Philippe Généreux (Cardiovascular Research Foundation, New York, USA) and others report in the Journal of the American College of Cardiology that data from ADAPT-DES (Assessment of dual antiplatelet therapy with drug-eluting stents) indicate that the risk of all-cause mortality that is associated with post-discharge bleeding after percutaneous coronary intervention (PCI) is 2.6-fold greater than the risk of all-cause mortality that is associated with post-discharge myocardial infarction.
The authors state that they performed the study because information for the impact and contribution of post-discharge bleeding to late mortality was “less certain” than it was for periprocedural bleeding and for post-discharge ischaemic events. Généreux et al report that, with the study, their aim was to “determine the incidence of post-discharge bleeding in patients who were in-hospital event-free after PCI with a drug-eluting stent, identify risk factors associated with the occurrence of post-discharge bleeding, and evaluate the time-dependent, multivariate adjusted effect of post-discharge bleeding on mortality within two years after the index procedure.”
Of the 8,577 patients in ADAPT-DES (an all-comers registry that assessed patients who underwent PCI with one or more drug-eluting stents), 533 (6.2%) had a total of 662 post-discharge bleeding events and the median time to first bleed was 300 days. Généreux et al comment that such events were “not uncommon” and that they “increased monotonically throughout the two-year post PCI follow-up period”—the rates of bleeding were 0.7%, 3.8%, and 8.8% at 30 days, one year, and two years respectively. A multivariate analysis indicated that older age, peripheral arterial disease, lower baseline haemoglobin levels, lower baseline P2Y12 reactivity units, and warfarin use at discharge were all significant independent predictors of post-discharge bleeding.
In a separate multivariate analysis, post-discharge bleeding was found to be the most significant predictor of two-year bleeding. This finding was irrespective of whether the patient underwent transfusion or not, with the authors stating: “this observation may be considered counterintuitive as patients receiving transfusions are often sicker, with multiple comorbidities and greater extent of bleeding.”
Furthermore, Génereux et al claim that the magnitude of the effect of post-discharge bleeding on subsequent mortality “was roughly 2.6-fold greater than the effect of post-discharge myocardial infarction” and claim that these findings “extend prior reports demonstrating the risk of bleeding is at least as prognostically important as myocardial infarction. The ongoing risk and strong association between mortality and post-discharge myocardial infarction may underlie the recent findings from randomised trials that short dual antiplatelet therapy (DAPT) duration may result in improved survival compared to prolonged DAPT, presumably by minimising bleeding-related complications.”
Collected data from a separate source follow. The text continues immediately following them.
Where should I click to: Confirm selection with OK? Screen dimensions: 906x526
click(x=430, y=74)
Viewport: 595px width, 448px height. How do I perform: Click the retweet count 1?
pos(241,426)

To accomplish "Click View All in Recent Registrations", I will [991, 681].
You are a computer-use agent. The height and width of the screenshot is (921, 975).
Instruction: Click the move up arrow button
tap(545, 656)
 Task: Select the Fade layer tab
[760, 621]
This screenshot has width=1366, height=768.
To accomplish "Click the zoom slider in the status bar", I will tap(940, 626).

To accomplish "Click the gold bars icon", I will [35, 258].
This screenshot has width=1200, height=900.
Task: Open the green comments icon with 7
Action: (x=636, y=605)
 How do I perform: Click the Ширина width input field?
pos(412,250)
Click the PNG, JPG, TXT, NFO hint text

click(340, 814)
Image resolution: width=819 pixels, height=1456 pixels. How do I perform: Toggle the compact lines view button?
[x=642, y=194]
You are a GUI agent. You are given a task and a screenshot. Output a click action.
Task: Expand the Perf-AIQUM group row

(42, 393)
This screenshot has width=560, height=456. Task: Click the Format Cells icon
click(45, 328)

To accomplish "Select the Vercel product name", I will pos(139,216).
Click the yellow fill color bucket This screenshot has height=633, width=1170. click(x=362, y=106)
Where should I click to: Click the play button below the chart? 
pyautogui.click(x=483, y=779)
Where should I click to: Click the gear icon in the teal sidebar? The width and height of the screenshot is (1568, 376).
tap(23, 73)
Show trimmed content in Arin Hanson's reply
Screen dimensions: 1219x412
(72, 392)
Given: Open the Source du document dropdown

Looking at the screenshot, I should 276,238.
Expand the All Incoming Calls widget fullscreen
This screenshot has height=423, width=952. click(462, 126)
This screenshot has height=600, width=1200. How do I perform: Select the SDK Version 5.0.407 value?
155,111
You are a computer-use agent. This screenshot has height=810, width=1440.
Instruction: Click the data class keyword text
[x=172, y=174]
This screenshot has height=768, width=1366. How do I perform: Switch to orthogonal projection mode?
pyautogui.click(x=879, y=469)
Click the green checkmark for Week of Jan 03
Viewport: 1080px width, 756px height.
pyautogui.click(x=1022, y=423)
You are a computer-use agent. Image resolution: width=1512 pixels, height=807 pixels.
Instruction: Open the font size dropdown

However, the authors note that some patients “at high risk for thrombotic events” may still benefit from a more potent prolonged duration of DAPT and, therefore, advise that the decision to prescribe a short or a longer course of DAPT “requires balancing the risk of future atherothrombotic events and bleeding risk.” Commenting that they found that some of the factors associated with the risk of bleeding were also associated with the risk of ischaemic events (such as older age), the authors state that the decision-making process “will remain challenging in some cases and must incorporate patient preferences”.
Study investigator Gregg Stone (Cardiovascular Research Foundation, New York, USA) says: “Both ischaemic and bleeding complications are important to consider in the individual patient when deciding on therapie—for example, the duration of DAPT. While some variables predict both bleeding and ischaemia, others predict one more than the other, allowing individualised treatment decisions to be made to optimise outcomes for each patient.”